Democrats have put forward bills to increase taxes on the wealthy, emphasizing increased IRS enforcement against wealthy tax evaders, ahead of a crucial election year that will determine the content of major tax legislation expected in 2025.
Senate Democratic committee leaders are touting IRS funding secured in last year's Tax Cuts and Jobs and Climate Change Act and using the hearings to show taxpayers how the money will be used for enforcement and improve taxpayer services. Progressive lawmakers are also introducing bills they say would complement IRS efforts to crack down on the wealthy for dodging their tax obligations, despite Republican messaging that raising taxes on the wealthy stifles economic growth.
Democrats have spent the last 12 years campaigning about caring for the middle class, promoting policies that put Americans first, and going after corporations and the wealthy who don't pay their taxes. They're preparing to make that case again ahead of next year's presidential election, because the winning party will have a big say in what shape tax code will take when much of the 2017 Republican tax law expires at the end of 2025.

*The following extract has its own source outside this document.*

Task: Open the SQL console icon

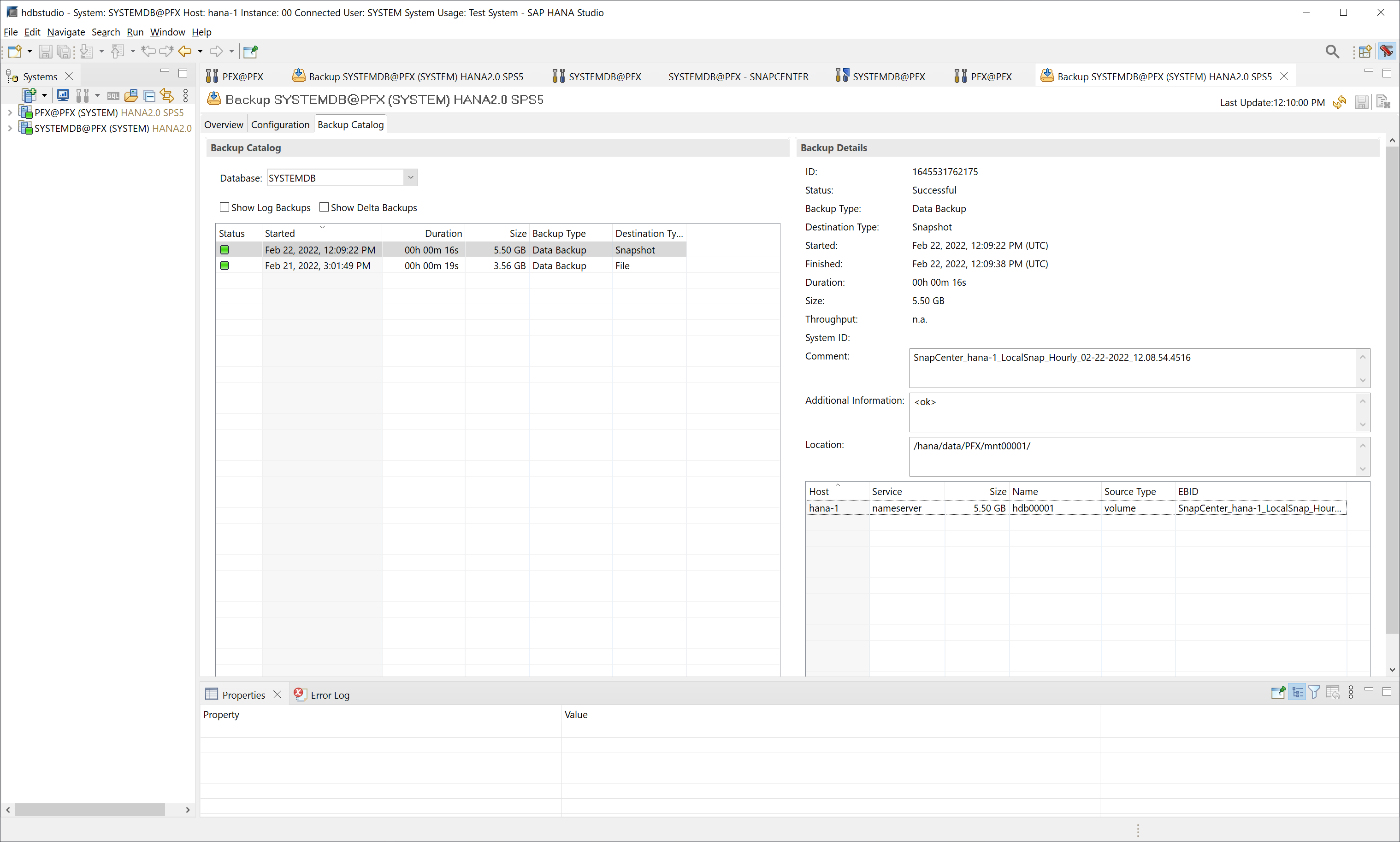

“We have a choice to make over the next few years: either we give more tax cuts to the wealthy and the largest corporations, or we invest in American families,” the senator said.
Their argument
Democrats scored a major victory for their cause with last year's anti-inflation bill, securing an extra $80 billion to modernize a struggling IRS hollowed out by decades of underfunding, but the Republican-controlled House and the Biden administration agreed to cut that amount by about a quarter over the next two years.
The IRS is using IRA funds to begin an overhaul of its taxpayer services to go after wealthy taxpayers who owe too much but don't actually pay it. The agency announced a series of resource-intensive fact-gathering efforts to target the ultra-wealthy, and touted big strides in phone service and other improvements to make it easier to file taxes.
Senate Democrats have stepped in to brief voters on the current situation and the need for reform. For example, the Finance and Budget Committees both recently held hearings on illegal and legal ways wealthy Americans avoid taxes.
“There's a lot of material that needs to be considered over time,” Chuck Marr, vice president for federal tax policy at the Center on Budget and Policy Priorities, said in an interview. “It's really important for the public to see the debate and know both sides.”
Now that the IRS has more resources to make sure the wealthy pay their taxes, Democrats also want to change the law to allow the wealthy to pay less tax.
Led by the Finance Committee
Wyden may also introduce legislation to impose an annual tax on the appreciation of publicly traded assets such as stocks and bonds, a proposal that would apply only to about 700 ultra-wealthy Americans who put the money in their IRAs was considered but ultimately rejected.
Budget Committee Chairman
“For a long time, we've had enforcement policies that were designed to protect the wealthy and focus on the middle class,” Whitehouse said in an interview. Democrats are now focused on tax reform, but it's unlikely to go into effect next year because few laws are enacted without a lengthy campaign to rally support, Whitehouse said.
“You have to go through the process of filing a lawsuit, announcing it, making it public, having hearings, getting it out into the public and defending it,” he said. “That's what we're going to do.”
Some of the most popular provisions of the 2017 tax law expire after 2025, so there will likely be pressure from both parties to extend at least some of the law, said Kimberly Clausing, a law professor at the University of California, Los Angeles and co-author of the 2025 Blueprint for Tax Increases of $3.5 trillion over 10 years. Extending the provisions would mean having to find a way to cover the costs, creating a need for new and creative ways to raise revenue.
“If we start having these conversations in 2023 and 2024, at least people can come to a common understanding of what the policy would do and how it would work,” Mr. Clausing, the former senior Treasury official, said in an interview. “Then, once we have the opportunity to legislate in 2025, bipartisan or otherwise, we'll be better prepared for what the ideal policy package would look like.”
Republicans push back
Republicans, meanwhile, argue that continuing to squeeze wealthy taxpayers could stifle growth, given that the highest-income Americans already pay a disproportionate amount in taxes. According to the IRS, the top 1% of earners paid 42.3% of the $1.7 trillion in federal income taxes it collected in 2020.
“They think that if you tax the top 1 percent, that's going to solve all our problems,” Sen. Charles Grassley (R-Iowa), the Budget Committee's ranking member, said in an interview. “It's not.”
Grassley said the IRS should focus on taxpayer services to make it easier for taxpayers to pay their taxes rather than cracking down on enforcement, and he pointed to improvements to an existing whistleblower program that allows taxpayers to report tax evasion and receive a percentage of the money collected from non-compliant taxpayers as a reward.
Grassley is co-sponsoring legislation that seeks to improve the program, which has raised $6.6 billion and paid out $1.1 billion in rewards since 2007. Currently, it can take more than a decade to compensate whistleblowers.
“If they do a better job of administering that law, they'll have access to more than the $6 billion that's already been raised,” Grassley said.